● **Work order**:
Exactly those lines that run from the one containing "The height and" through the last line of the entries below should be printed, and no others.

● **Pixel coordinate grounding data**:

· · · · · · ·

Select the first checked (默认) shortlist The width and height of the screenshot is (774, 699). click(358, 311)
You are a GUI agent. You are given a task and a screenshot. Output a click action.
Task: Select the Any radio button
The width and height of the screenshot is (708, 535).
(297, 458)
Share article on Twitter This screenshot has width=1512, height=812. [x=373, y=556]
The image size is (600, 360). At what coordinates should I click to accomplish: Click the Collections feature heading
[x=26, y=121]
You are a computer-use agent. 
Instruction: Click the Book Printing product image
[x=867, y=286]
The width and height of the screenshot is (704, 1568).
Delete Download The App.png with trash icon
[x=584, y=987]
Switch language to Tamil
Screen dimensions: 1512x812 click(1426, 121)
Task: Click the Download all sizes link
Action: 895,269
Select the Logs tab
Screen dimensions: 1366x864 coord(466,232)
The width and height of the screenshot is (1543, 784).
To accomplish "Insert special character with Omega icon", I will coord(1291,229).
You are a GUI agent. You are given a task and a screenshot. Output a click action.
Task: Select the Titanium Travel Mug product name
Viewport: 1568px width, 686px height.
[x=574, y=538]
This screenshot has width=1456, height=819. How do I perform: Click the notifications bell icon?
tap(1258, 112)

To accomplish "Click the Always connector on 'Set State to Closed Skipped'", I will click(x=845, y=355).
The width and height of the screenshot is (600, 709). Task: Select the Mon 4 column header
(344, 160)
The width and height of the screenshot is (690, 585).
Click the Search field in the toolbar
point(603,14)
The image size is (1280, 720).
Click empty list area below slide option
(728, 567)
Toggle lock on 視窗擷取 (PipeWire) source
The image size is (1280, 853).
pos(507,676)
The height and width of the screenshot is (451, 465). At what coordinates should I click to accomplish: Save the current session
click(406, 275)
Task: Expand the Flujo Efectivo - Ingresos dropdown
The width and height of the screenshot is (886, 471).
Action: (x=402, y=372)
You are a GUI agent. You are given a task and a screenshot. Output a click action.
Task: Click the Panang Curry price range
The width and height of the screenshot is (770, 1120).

· · · · · · ·

● **Response to this exercise**:
The height and width of the screenshot is (451, 465). At what coordinates should I click to accomplish: Save the current session
click(406, 275)
Task: Expand the Flujo Efectivo - Ingresos dropdown
The width and height of the screenshot is (886, 471).
Action: (x=402, y=372)
You are a GUI agent. You are given a task and a screenshot. Output a click action.
Task: Click the Panang Curry price range
The width and height of the screenshot is (770, 1120).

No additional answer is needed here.